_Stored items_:
────
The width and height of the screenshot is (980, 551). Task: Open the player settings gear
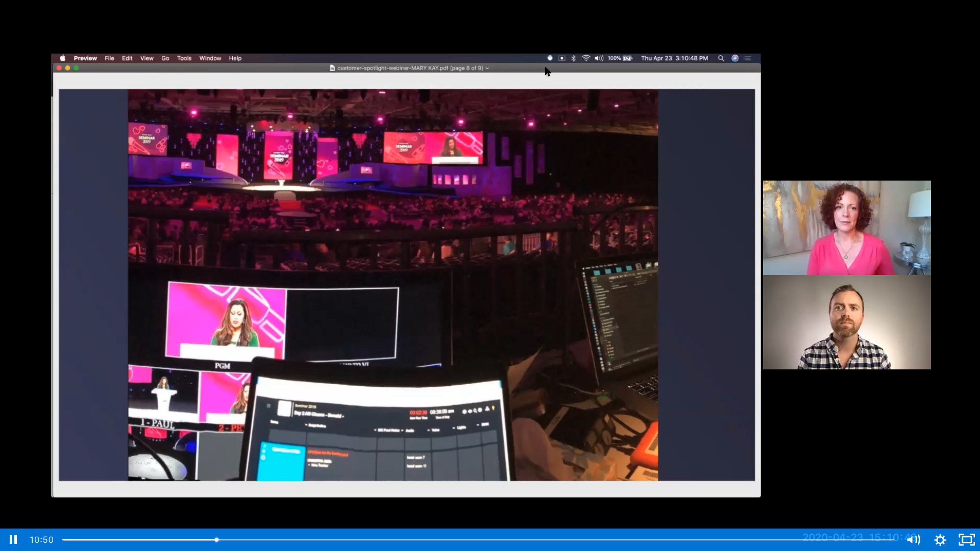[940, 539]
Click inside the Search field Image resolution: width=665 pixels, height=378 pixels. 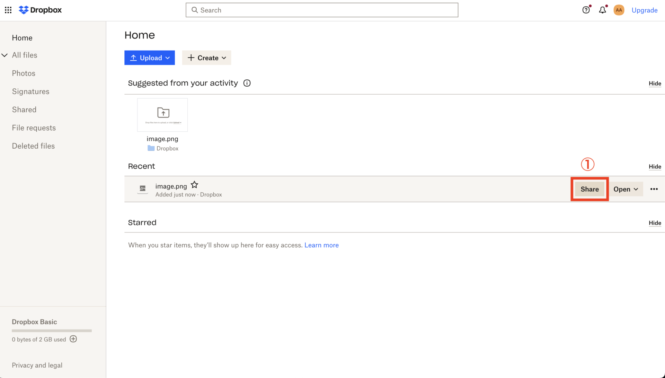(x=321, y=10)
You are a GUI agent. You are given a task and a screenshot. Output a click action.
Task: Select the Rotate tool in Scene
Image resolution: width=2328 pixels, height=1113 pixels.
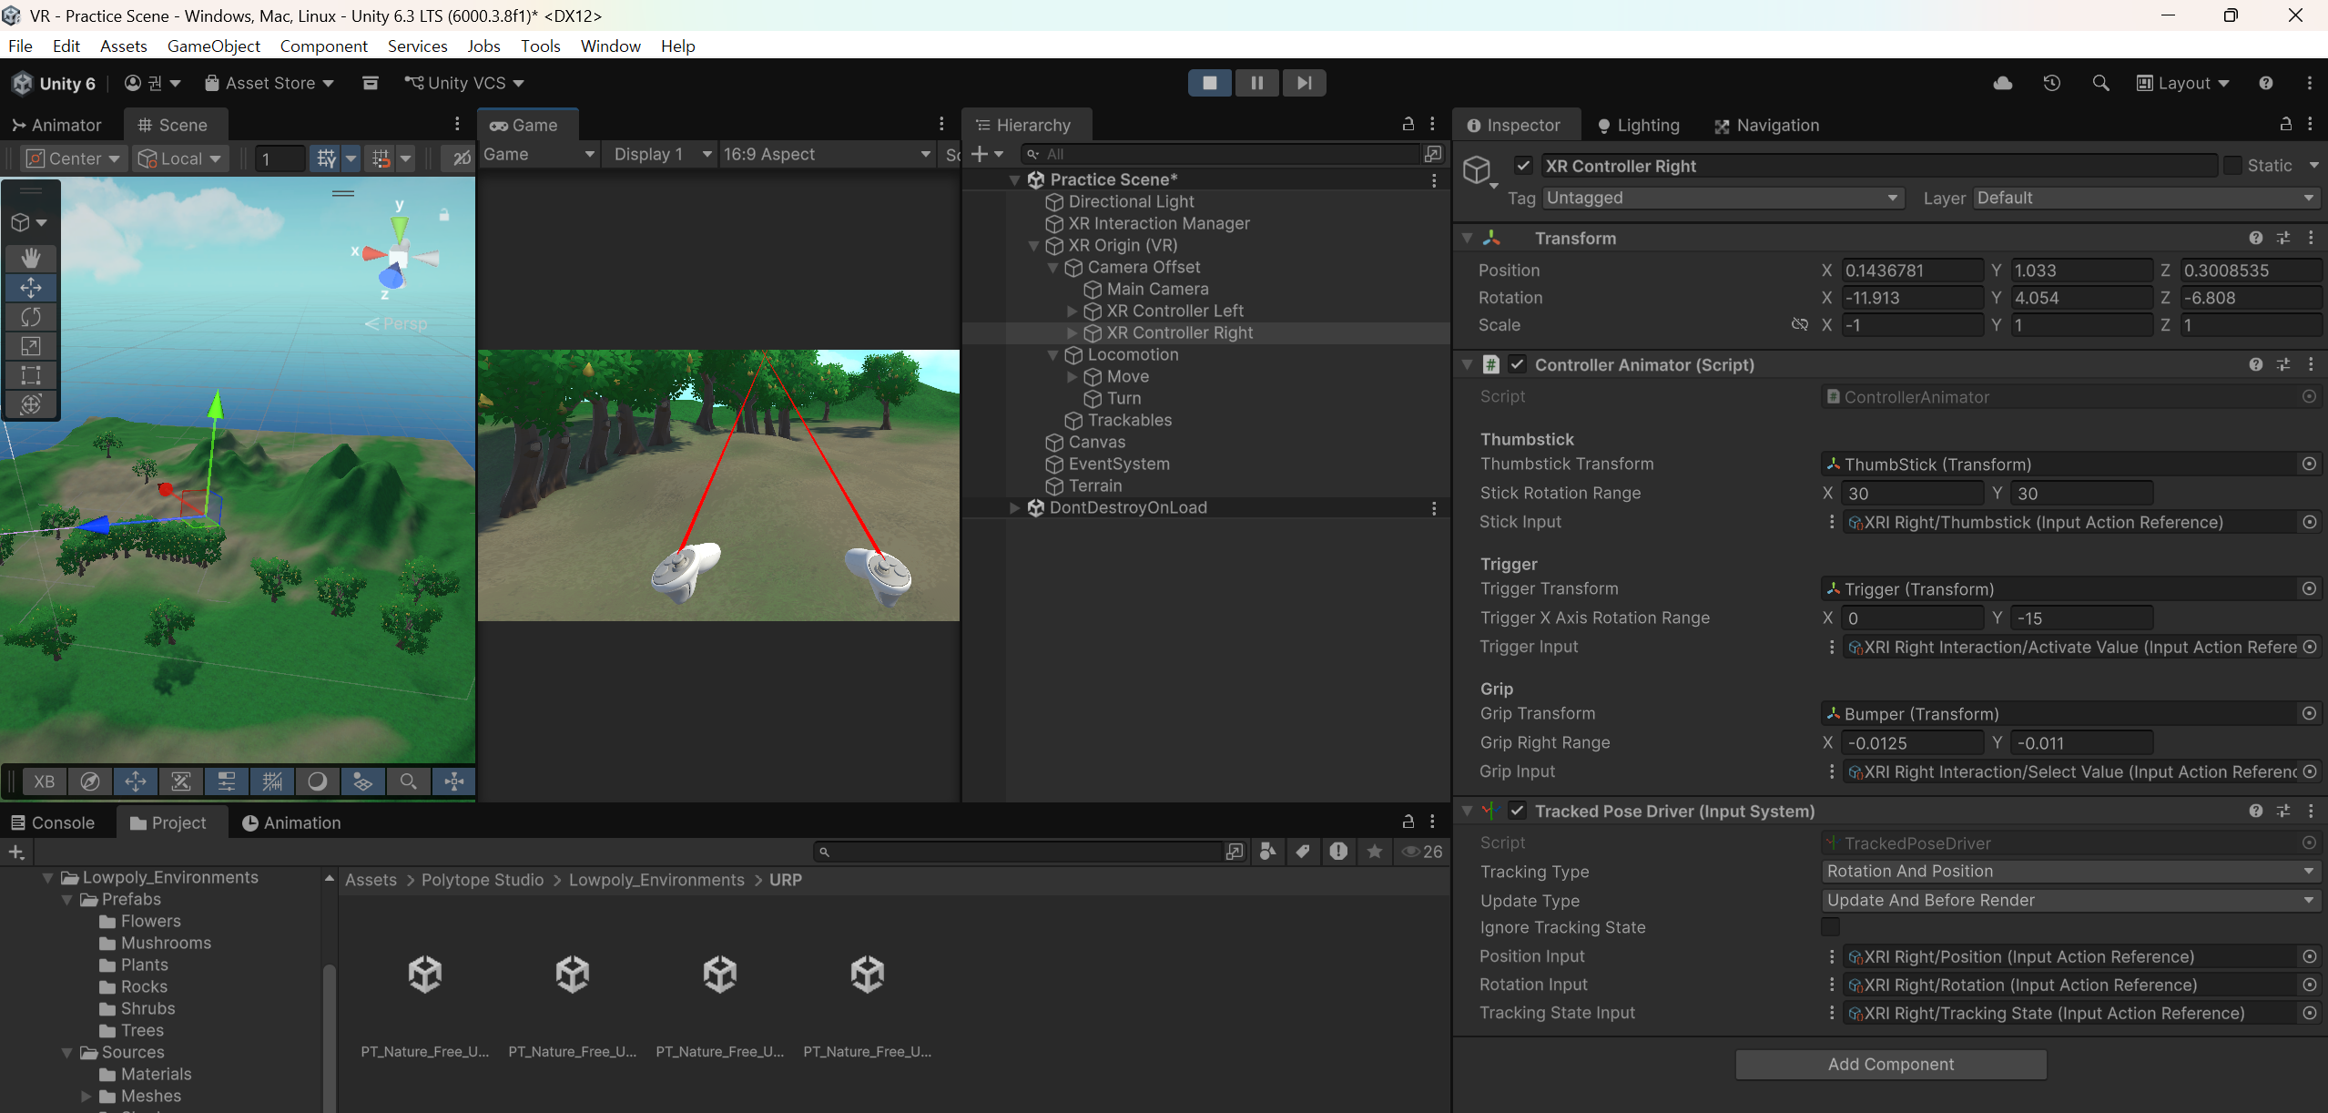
────
_Task prompt_: Extract, verbatim and alone, the lines from the line that contains "You are a GUI" to the last line of the records, inclusive; drop any picture.

_Solution for this problem_:
You are a GUI agent. You are given a task and a screenshot. Output a click action.
Task: Select the Rotate tool in Scene
Image resolution: width=2328 pixels, height=1113 pixels.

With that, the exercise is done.